Other than fashion designers and comedians, there may not be a more zealous bunch of copycats in the world than football coaches.
It apparently takes only a matter of days for a new joke or a new hemline to make it from New York to Pomona. The travel time is not much greater for an idea that has had success on the football field.
If the Cincinnati Bengals do something particularly clever one Sunday, every high school team in Ohio might be trying it the following weekend.
On a recent morning in the training camp of the Dallas Cowboys, Coach Tom Landry was surveying a group of 20 wide receivers running their routes. Most of them were free agents and most of them were of the smallish variety.
"You know how it is with trends," said Landry. "Miami had success with small receivers and now everybody will be trying to find one."
Trends come and go in the NFL, but among those currently in vogue are:
--A king-sized line and a one-back offense to go with it, popularized by John Riggins and his beefy teammates with the Washington Redskins.
--Swift, small receivers such as Mark Clayton and Mark Duper--the Miami speedsters who combined last year to catch 144 passes for 2,695 yards and score 26 touchdowns.
--A controlled passing attack, something which San Francisco coach Bill Walsh parlayed into a "genius" tag but which had been used for years before by Brigham Young coach LaVell Edwards.
--Situation substitution, chiefly used on defense where as many as five, six or seven players leave the field and are replaced by those better suited for whatever the situation might be.
Football is and always has been a changing game. For the most part the change comes about through an evolutionary process--the players get bigger, coaches create new methods of advancing the ball and other coaches figure out ways to stop them.
But the event which has led to many of the recent radical changes came about in a meeting room in 1978. That was the year NFL owners agreed to a series of rules changes, the most telling one being a limitation of contact between pass defenders and pass receivers.
As soon as offensive coaches began making adjustments, the results were obvious. More passes were thrown, more were completed and more points were scored. With receivers less apt to be knocked around, it was possible for smaller and quicker pass catchers to have success--as became obvious last year with Duper and Clayton.
In 1977 an average of 34 points were scored in each NFL game and that average was beefed up by two particularly high scoring teams--the Oakland Raiders and Dallas Cowboys.
In 1983 that average had climbed to almost 44 points a game.
The rules changes were made in the first place because of a fear the game had grown too defensive and too dull. Now there seems to be a big play every minute.
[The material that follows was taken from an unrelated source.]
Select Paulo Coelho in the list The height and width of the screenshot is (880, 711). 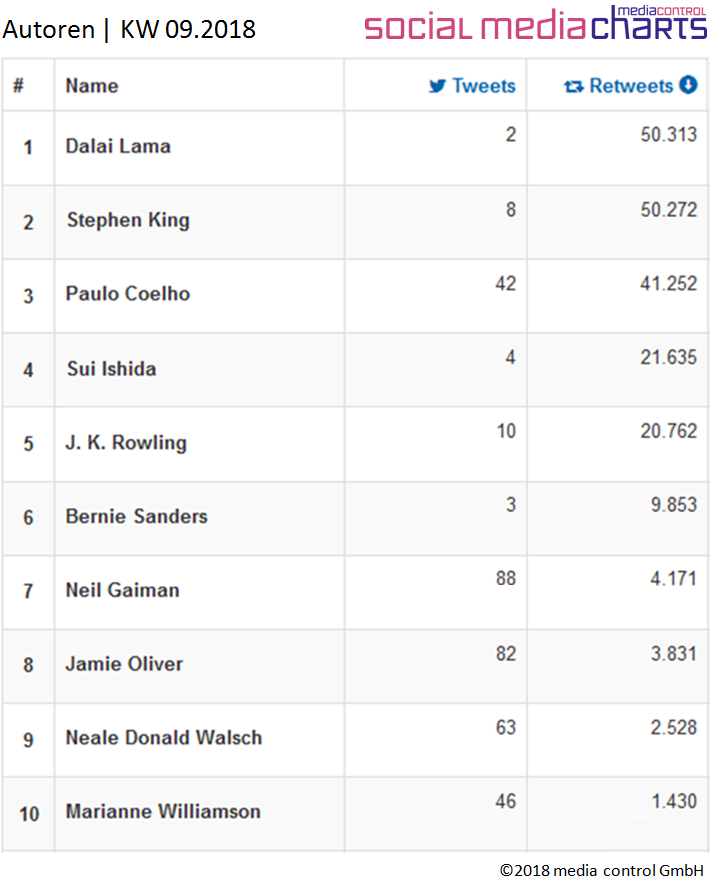coord(128,294)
As the yardage and point totals increased, league owners began to discuss the possibility of rolling back some of the rules changes which caused such an escalation of offense.
"But I think it was generally felt," said NFL competition committee chairman Tex Schramm, "that the coaches would eventually even things out. It's been my experience that no matter what the rules are, if an offensive coach does one thing a defensive coach will eventually figure out ways to counter."
Part of the defensive strategy has been the increased use of pass-defense alignments on first down. In some situations teams resort to six and seven defensive backs on first down.
Sure enough, there was a slight reduction in the league's overall point total last year. In 1983 there were 9,779 point scored. Last year there were 9,502.
The use of excess defensive backs and an increase in the number of blitzes was one of the trends developing in 1984. The results show that trend was successful.
Somewhere this year, therefore, some team may choose to use 10 defensive backs and rush seven of them. And if it works, most of the teams in the league will be doing it seven days later.